Sermon for the Sixth Sunday after Trinity
admin | 8 July 2018Love your enemies, do good to them which hate you
It doesn’t get much more radical and more challenging than this. A parade of seemingly impossible and impractical demands. Love your enemies? Do good to them which hate you? Bless them that curse you? Pray for them which despitefully use you? Don’t just turn your cheek away from him that smites you but offer the other cheek as well? Hit me again, Sam! To the one who takes your cloak, let him take your coat too? Give to everyone that asks you? To him that takes away your goods, do not ask to have them back? What is going on here?
As utterly impossible and, perhaps, utterly ridiculous as these demands might seem, they simply belong to a rich and powerful tradition of ethical understanding, to what is sometimes called ‘the golden rule,’ summed up here by Jesus who says “as ye would that men should do to you, do ye also to them likewise;” a concept of reciprocity. He elaborates upon this concept as being the very nature of love and mercy, qualities that have everything to do with the goodness of God alive in us, principles of the highest ethics of justice and the Good. They counter and correct the more commonplace tendencies of our instrumental use of one another. Indeed, “lend,” Jesus says, “hoping for nothing again”! Try telling that to the financiers of Wall Street or to the Davos elites of our world and day.
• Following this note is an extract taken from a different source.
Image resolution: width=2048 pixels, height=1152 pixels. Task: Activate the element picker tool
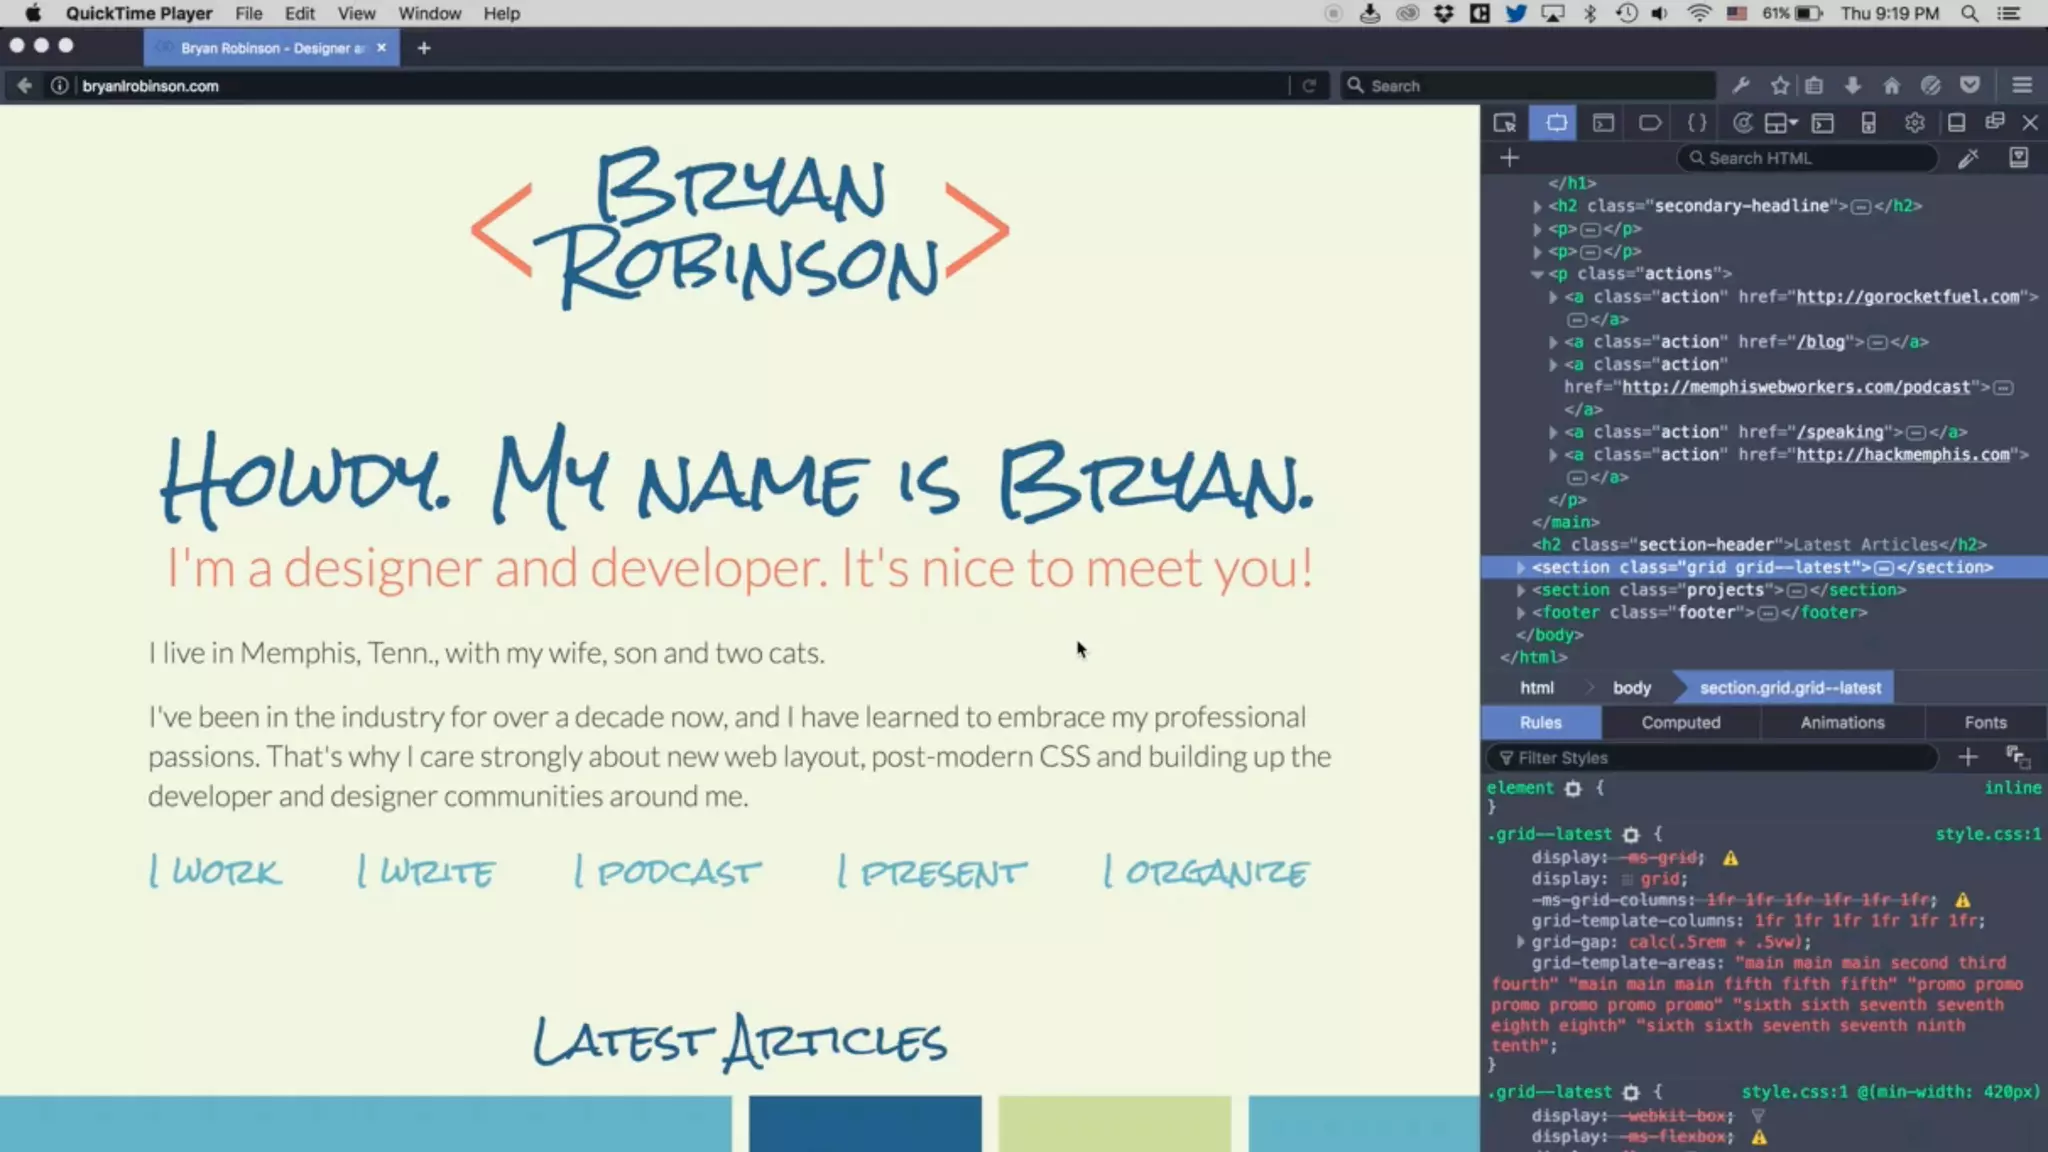pos(1505,123)
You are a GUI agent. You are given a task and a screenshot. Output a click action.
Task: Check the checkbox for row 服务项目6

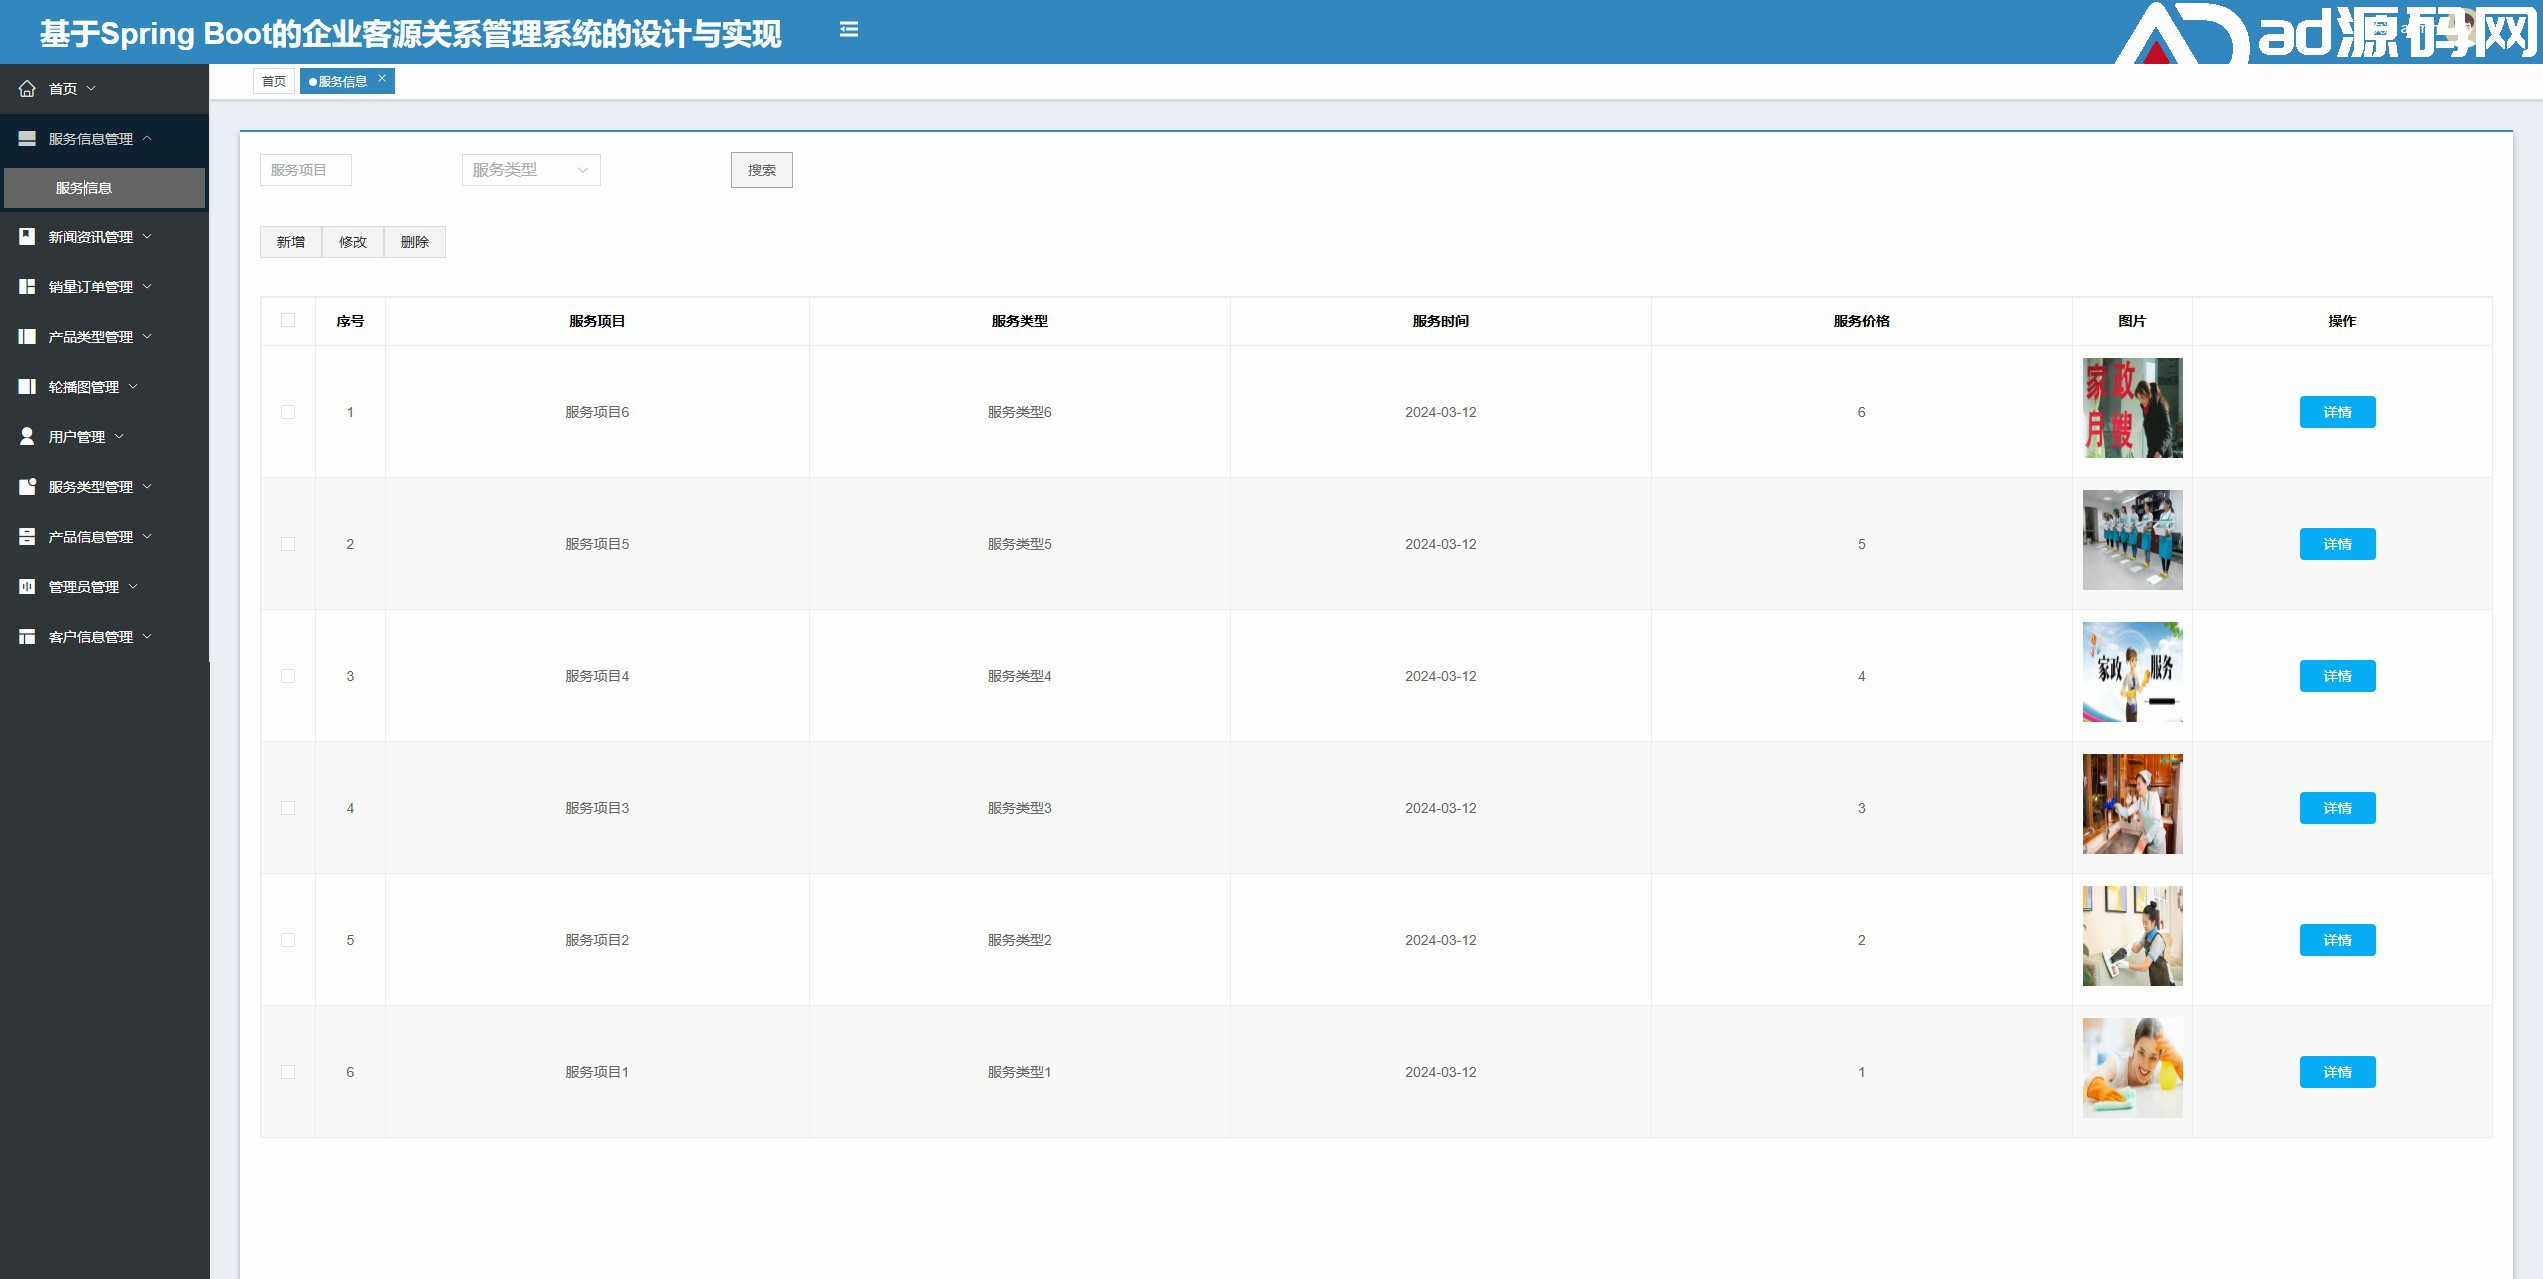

Nothing could be more radical, it seems, than this Gospel. Yet it belongs to the radical nature of our incorporation into Christ as the Epistle reading from Romans makes so abundantly clear. Baptized into Christ, we are baptized into his death so that we may be partakers of his resurrection, walking now “in newness of life.” And so we are bidden “be ye therefore merciful even as your Father also is merciful.” Here the impossible becomes not only possible but necessary.
Love your enemies. This is one of the great Christian contributions to the moral discourse about the virtues of the soul, especially justice. Is it right to give back to your neighbour who is gone mad the axe which you borrowed from him? It is his but he is mad and therefore a danger to himself and others; in short, an enemy of all, an enemy of the human community. This is Plato’s argument against the commonplace but mistaken or at least incomplete idea that justice is about giving to each what is their due. The deeper question is precisely about what do we owe to one another? Or is justice simply doing good to your friends and harm to your enemies? Again, Plato in the Republic makes the strong point that justice cannot be about harming anyone or anything. “Love your enemies, and do good,” Jesus says. Somehow we have to think the Good in order to do what is right.